WHAT NEEDS TO BE DONE. Return exactly the span of lines in the following data that opens with the line containing "Open the help" and closes with the line containing "This screenshot has". Include nothing else.
━━━ STUDY MATERIAL ━━━
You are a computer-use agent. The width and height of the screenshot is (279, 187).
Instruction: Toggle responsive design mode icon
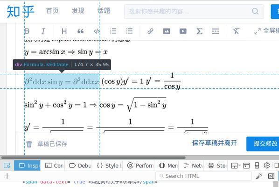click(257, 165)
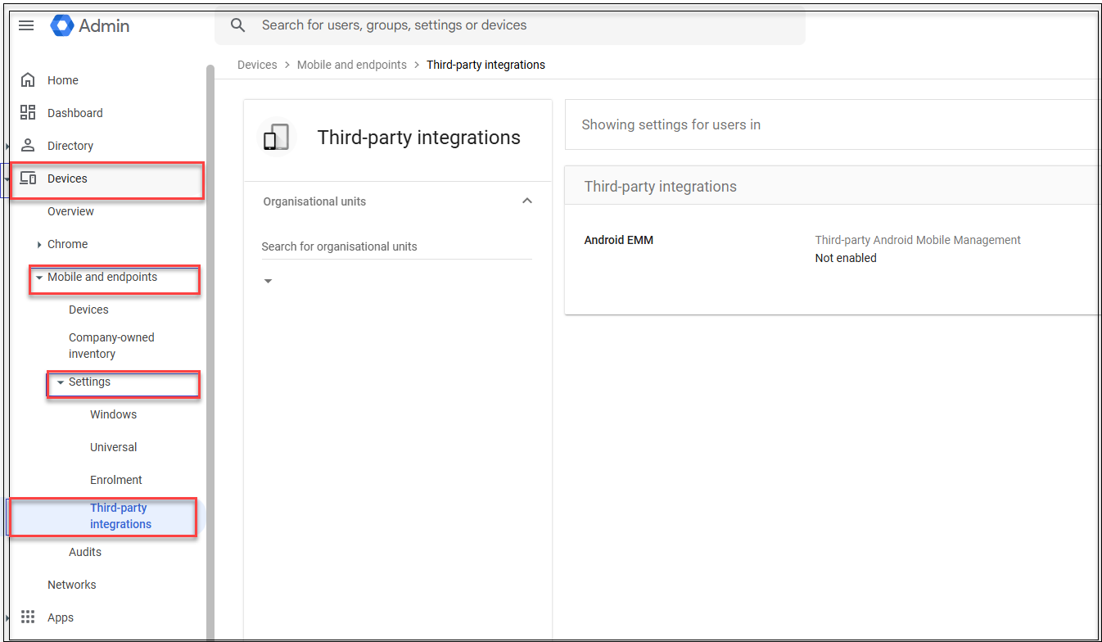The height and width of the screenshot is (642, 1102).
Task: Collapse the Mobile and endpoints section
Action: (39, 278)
━━━
━━━ STUDY MATERIAL ━━━
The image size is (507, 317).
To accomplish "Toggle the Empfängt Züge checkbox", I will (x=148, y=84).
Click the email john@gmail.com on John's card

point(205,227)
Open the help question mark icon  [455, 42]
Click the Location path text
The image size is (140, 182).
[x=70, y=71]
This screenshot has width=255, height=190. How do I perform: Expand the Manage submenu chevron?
━━━
TASK RESULT.
Open the help question mark icon  [455, 42]
Click the Location path text
The image size is (140, 182).
[x=70, y=71]
This screenshot has width=255, height=190. How do I perform: Expand the Manage submenu chevron?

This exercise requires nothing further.